Cypriot shipowners call for action on kidnappings
The Cyprus Shipping Chamber (CSC) expressed "growing frustration with the international community's ineffectiveness" in resolving the long-standing piracy and maritime kidnapping issue in the Gulf of Guinea.
Incidents of kidnap-for-ransom occur regularly in the waters off Nigeria, Togo, Benin, Equatorial Guinea and the neighboring states. Pirate attacks have been common in the area for decades but they have moved away from petroleum theft in recent years in favor of abduction of crew. The country now leads the world in seaside kidnappings.
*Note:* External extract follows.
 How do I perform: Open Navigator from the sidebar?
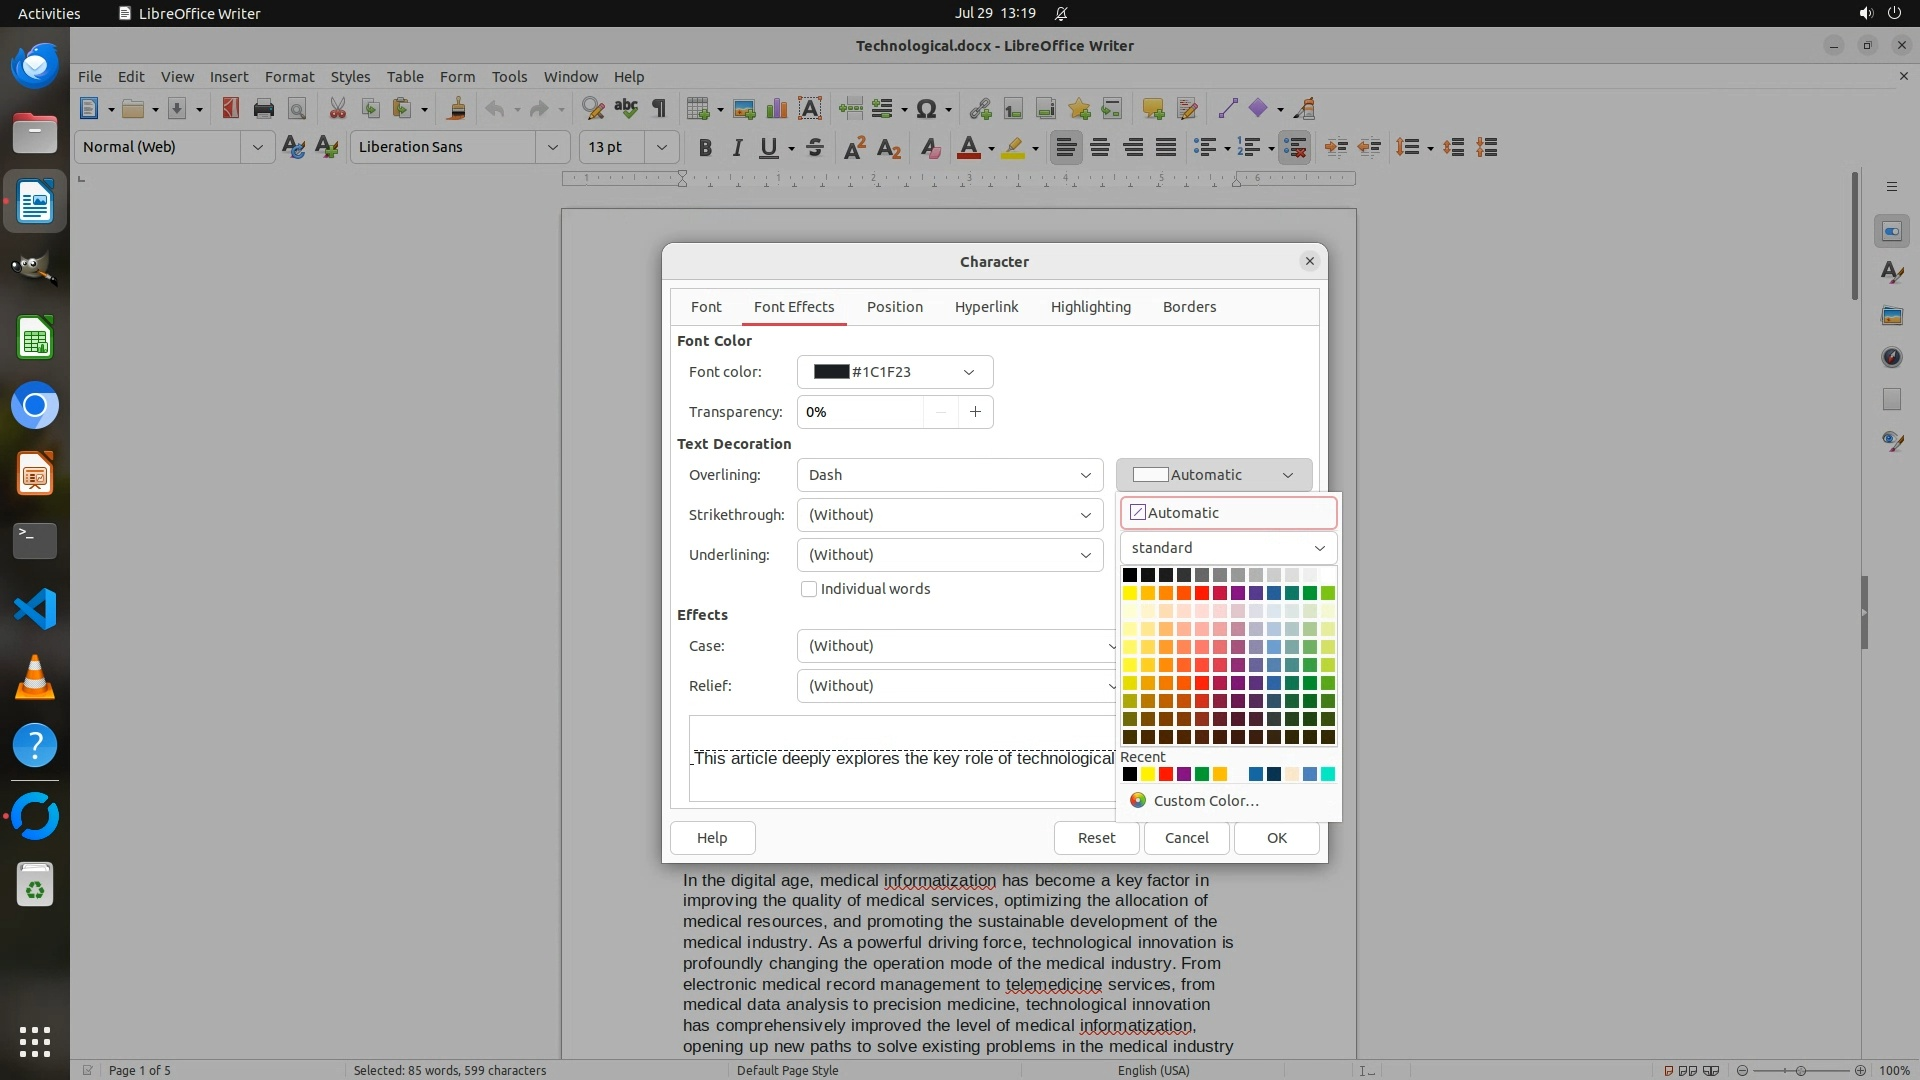pos(1891,357)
"There is growing concern that the international community is not actively seeking to eliminate piracy in the region and is instead treating the current level of attacks against shipping as somehow tolerable,In effect, pirates are being given a message that their criminal activity carries very few risks in comparison to the millions of dollars that can be made from extorting ransom payments. As a result, the number of pirates is growing, and there is real danger that, in the absence of a firm response, their methods of hijack and violent kidnapping will be successfully emulated by others elsewhere," said the Cyprus Shipping Chamber in a statement.
It has also called on the coastal states of the Gulf of Guinea to strengthen measures against piracy. To date a fairly small percentage of piracy incidents in the area have been detected and thwarted by local government forces.
The CSC stated that UNCLOS puts the burden on the national governments to protect shipping.
Outside forces have seen reasonable success in anti-piracy bans off West Africa in a handful of cases. The Spanish Navy patrol vessel Serviola responded last year to two pirate attacks in the Gulf of Guinea, including one in which it chased off the attackers.
The international anti-piracy patrols off the Horn of Africa on the other side of the continent have almost eliminated Somali pirate attacks since 2012.